Here’s another vivid extract from the Recollections of Samuel Breck, the Philadelphia businessman who was born in Boston in 1771. In this passage he discussed William Knox (1756-c. 1797), who had been Gen. Henry Knox’s younger brother and aide during the difficult mission out to Fort Ticonderoga in 1775-76.
He was a well-bred gentleman, extremely well educated, but possessed of feelings too sensitive for his future happiness on earth. He had been American consul at Dublin, and became deeply enamored of a lady there who did not reciprocate his love. It was a wound that neither time nor absence could cure. It preyed upon his spirits until it brought him to a mad-house. He lost his reason, and such was the cause assigned.This joint anecdote shows how Breck and his contemporaries tried to understand insanity. They sought causes for the men’s mental difficulties in the events of their lives, even if those explanations proved contradictory. As Breck wrote, “the cause assigned” for Knox’s insanity was that he had failed in wooing while Searle supposedly went insane because he succeeded all too well in business. Both men were more likely laid low by their brain chemistry, influenced but not created by their experiences.
This leads me to relate a circumstance of an affecting nature which in its conclusion was closely associated with poor Knox. In one of my rides into New Hampshire, accompanied by my sister, I passed through Andover, a town where insane people are well nursed and comfortably boarded. Suddenly a man darted through the gateway of a good-looking house and ran up to my carriage. I knew him. He was a Mr. [George] Searle [1751-1796], a merchant of Newburyport, whom I had frequently seen at Mr. [John] Codman’s [Breck’s first employer]. He recollected me immediately, and after some conversation inquired for news. I happened to have a Boston paper of that morning, and gave it to him. He thanked me and retired.
We pursued our journey, asking each other what could have brought Mr. Searle there. On our return we heard for the first time the cause. It was a singular one. Searle was connected in maritime commerce with a Mr. [Joseph] Tyler, by the firm of Searle & Tyler. In the prosecution of their business they had been so extravagantly successful that Searle’s mind was overset. The first symptoms of a disordered intellect were shown by a purchase which Searle made on his return to Newburyport from Boston of all the property between the two places—a distance of forty miles. His malady soon increased, but I thought no more about it.

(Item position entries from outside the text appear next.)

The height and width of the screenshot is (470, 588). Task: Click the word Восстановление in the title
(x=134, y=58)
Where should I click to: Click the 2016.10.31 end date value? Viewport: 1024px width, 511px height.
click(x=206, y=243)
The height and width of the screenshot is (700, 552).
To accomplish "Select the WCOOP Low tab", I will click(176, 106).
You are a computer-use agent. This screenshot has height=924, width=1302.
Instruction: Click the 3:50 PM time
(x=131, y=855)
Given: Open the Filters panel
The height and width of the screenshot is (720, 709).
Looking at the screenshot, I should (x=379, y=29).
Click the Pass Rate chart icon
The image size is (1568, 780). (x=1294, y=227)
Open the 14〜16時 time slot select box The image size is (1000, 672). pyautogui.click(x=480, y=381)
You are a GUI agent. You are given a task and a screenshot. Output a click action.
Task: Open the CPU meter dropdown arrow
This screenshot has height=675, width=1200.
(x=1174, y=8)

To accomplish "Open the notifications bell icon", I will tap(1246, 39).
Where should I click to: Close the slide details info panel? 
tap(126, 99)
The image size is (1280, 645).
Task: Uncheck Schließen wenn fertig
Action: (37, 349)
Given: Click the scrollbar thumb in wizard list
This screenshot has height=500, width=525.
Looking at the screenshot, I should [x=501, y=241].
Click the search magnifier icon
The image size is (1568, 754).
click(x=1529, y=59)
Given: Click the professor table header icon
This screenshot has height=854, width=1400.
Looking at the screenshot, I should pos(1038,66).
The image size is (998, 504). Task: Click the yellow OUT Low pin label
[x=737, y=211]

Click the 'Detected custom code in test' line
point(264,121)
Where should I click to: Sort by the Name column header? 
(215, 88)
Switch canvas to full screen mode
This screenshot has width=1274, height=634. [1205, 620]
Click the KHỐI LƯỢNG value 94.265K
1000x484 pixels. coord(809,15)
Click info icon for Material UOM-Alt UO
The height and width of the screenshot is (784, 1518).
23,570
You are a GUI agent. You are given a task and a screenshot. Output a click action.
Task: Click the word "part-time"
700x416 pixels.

A year or two after, being in Philadelphia, some members of Congress invited me to accompany them to the Pennsylvania Hospital [cornerstone shown above]. On entering the long room down stairs, the first object near the door was a man clad in a blanket with one leg chained to a block. I looked on him with pity, and immediately recognized Searle. He knew some of the gentlemen. One he called his Tully, another his Cato, but he addressed me by name. “Samuel Breck,” said he, “I have to thank you for the newspaper you lent me at Andover.”
He had scarcely pronounced my name when I heard it very loudly repeated in a distant part of the room. On looking round I saw a sick person in bed beckoning to me to go to him. I approached the bed, and to my sorrow and astonishment found William Knox in it. The occurrence was unexpected and melancholy. The poor fellow did not detain me after begging a cent to buy snuff. Both these unhappy gentlemen were soon relieved by death, Searle dying first in consequence of a wound in his thigh, and Knox following a month or two after.
Another interesting detail is Searle’s statement that his companions were Tully (now more often referred to as Cicero) and Cato. The first generation of American gentlemen valued the heroes of the Roman republic, so much so that those men appeared in their delusions.